= GIVEN TEXT =
<<<<

It's actually not much more difficult to answer the question at the end. There are approximately n!/(e k!) permutations fixing exactly k positions. Can find this from the same method as used to find the original approximation, or just apply the original esimate (for example note that for a given set of fixed positions there are ~(n-k)!/e derangements of the remaining, and there are n choose k ways to choose the fixed positions. The product of these is the above estimate) I'm not a fan of people saying this or that math is hard or complicated; it's very hard to make such a claim objective, and just biases the hearer against the question. It's better to say "I don't know" than to say it's hard.
I am reminded of "manotazo", where players take turns laying down cards and have to slap down the pile when the card layer down coincides with name of the card. The names are spoken in order during turns from ace to King and then ace to King again. Last hand on top of the pile takes the pile. You notice derangements quite often during play
There is a simpler proof: so for the example with n cards in order to lose the first hand has to be anything but 1 and for that to happen the probability is n-1/n. For the second card anything but 2 and so on. So there are n cards and for this to be true it has to be true for all of the cards. So the probability is ((n-1)/n)^n = (1-1/n)^n) but (1 +x/n)^n = e^x so the probability of losing is e^-1
So I worked on a very similar problem in school. The idea is that you've got a list of questions and answers on a test that you need to match up. Maybe you've got a list of definitions that you need to match to words from a word bank, for example. The question I asked myself was, "If I were to guess totally randomly, how many can expect to get right?" It turns out, the answer to that question is exactly 1, regardless of how many questions there are, provided that you give a unique answer to each of them. This, of course, is no better than if you simply guessed the same answer on all of them. Approximately 37% of all cases will yield no correct answers, and 1 of all cases will yield all correct answers, but it averages out at exactly 1 correct answer, given any number of questions. One other thing I wanted to point out is that James was not completely clear at the beginning when he said that it's always 63%. In truth, the probability approaches 1-1/e as the number of cards approaches infinity. For cases with 4 or fewer cards, it still approaches this value, but with fewer cards, the result is off by more than 1%, so it doesn't look like the same number by system. 1 card is 100% 2 cards is 50% 3 cards is 66.666...% 4 cards is 62.5% An interesting point to note here is that all odd amounts will have a probability of over 1-1/e, and all even numbers will have a probability under 1-1/e I also found this value 1-1/e elsewhere in probability; the idea being that if you have something with a 1/n chance of happening with each iteration, and you preform that iteration n times, what's the probability that it will occur at least once. For example, what's the probability of rolling a 6 on a standard 6 sided die, if you roll it 6 times. The answer here is also 1-1/e, or about 63%. Also here, the % approaches 1-1/e as n approaches infinity, but it approaches it more slowly, and always from above, rather than alternating between above and below, as in the above problem. So really, the probability is always over 1-1/e.

>>>>

= SUPPLIED DATA =
<<<<

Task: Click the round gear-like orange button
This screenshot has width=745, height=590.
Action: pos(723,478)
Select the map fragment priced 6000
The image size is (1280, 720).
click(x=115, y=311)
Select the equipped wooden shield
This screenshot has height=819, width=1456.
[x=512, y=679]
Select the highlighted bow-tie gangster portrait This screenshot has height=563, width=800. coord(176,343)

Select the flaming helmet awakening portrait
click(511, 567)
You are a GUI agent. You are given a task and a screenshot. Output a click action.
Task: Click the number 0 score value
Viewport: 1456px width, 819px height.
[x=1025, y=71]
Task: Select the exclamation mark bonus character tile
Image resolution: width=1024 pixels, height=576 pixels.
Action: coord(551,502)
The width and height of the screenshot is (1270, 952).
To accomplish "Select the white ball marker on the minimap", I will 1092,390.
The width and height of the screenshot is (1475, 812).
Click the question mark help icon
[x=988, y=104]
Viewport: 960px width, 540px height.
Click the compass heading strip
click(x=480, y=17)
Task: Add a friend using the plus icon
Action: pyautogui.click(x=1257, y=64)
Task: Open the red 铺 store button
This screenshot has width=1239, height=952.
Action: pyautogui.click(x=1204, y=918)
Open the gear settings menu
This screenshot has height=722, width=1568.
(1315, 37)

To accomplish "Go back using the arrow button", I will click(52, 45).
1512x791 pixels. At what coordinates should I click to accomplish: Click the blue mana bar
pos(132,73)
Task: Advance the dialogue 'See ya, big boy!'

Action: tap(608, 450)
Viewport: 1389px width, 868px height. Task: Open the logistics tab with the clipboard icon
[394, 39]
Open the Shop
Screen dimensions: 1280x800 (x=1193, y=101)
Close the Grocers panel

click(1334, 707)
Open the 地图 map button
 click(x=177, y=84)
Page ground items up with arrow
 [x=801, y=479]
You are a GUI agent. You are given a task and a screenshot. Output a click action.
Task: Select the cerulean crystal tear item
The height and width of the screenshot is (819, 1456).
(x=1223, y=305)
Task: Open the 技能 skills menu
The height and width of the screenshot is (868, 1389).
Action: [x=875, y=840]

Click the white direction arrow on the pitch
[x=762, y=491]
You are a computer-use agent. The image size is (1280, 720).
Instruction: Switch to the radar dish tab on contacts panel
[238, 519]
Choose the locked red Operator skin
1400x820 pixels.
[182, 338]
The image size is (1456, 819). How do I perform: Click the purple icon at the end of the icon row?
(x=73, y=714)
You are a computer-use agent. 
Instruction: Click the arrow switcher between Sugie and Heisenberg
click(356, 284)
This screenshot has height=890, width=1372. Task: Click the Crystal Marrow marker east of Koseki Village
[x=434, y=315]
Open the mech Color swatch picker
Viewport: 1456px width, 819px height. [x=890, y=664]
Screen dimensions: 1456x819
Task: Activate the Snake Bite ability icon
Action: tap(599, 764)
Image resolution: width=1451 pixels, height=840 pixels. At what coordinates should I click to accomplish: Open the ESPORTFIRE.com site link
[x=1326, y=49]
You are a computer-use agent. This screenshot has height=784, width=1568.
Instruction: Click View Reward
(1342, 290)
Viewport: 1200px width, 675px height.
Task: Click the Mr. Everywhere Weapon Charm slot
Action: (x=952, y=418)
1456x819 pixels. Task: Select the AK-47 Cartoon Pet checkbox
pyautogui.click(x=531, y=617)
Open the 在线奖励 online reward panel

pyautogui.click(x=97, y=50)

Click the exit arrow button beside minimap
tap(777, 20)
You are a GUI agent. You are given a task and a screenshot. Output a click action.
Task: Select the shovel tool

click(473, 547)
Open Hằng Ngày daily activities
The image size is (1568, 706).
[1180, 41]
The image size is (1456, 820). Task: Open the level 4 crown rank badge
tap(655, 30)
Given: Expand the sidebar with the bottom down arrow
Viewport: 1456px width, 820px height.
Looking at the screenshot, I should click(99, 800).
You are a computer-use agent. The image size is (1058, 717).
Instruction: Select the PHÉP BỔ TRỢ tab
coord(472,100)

>>>>

= WHAT YOU WILL DO =
1. Rewrite the stretch of the derangement discussion from "It's actually not" through "say it's hard.", changing "fixed positions" to "unchanged positions".
2. According to the derangement discussion, how many correct answers can you expect on average if you match test questions to answers totally randomly, giving a unique answer to each?
3. List every number of cards the derangement discussion gives a probability for, together with that probability.
The records have no connection to the derangement discussion.

= WORKED ANSWERS =
1.
It's actually not much more difficult to answer the question at the end. There are approximately n!/(e k!) permutations fixing exactly k positions. Can find this from the same method as used to find the original approximation, or just apply the original esimate (for example note that for a given set of unchanged positions there are ~(n-k)!/e derangements of the remaining, and there are n choose k ways to choose the unchanged positions. The product of these is the above estimate) I'm not a fan of people saying this or that math is hard or complicated; it's very hard to make such a claim objective, and just biases the hearer against the question. It's better to say "I don't know" than to say it's hard.

2. Exactly 1, regardless of how many questions there are.

3.
1 card: 100%
2 cards: 50%
3 cards: 66.666...%
4 cards: 62.5%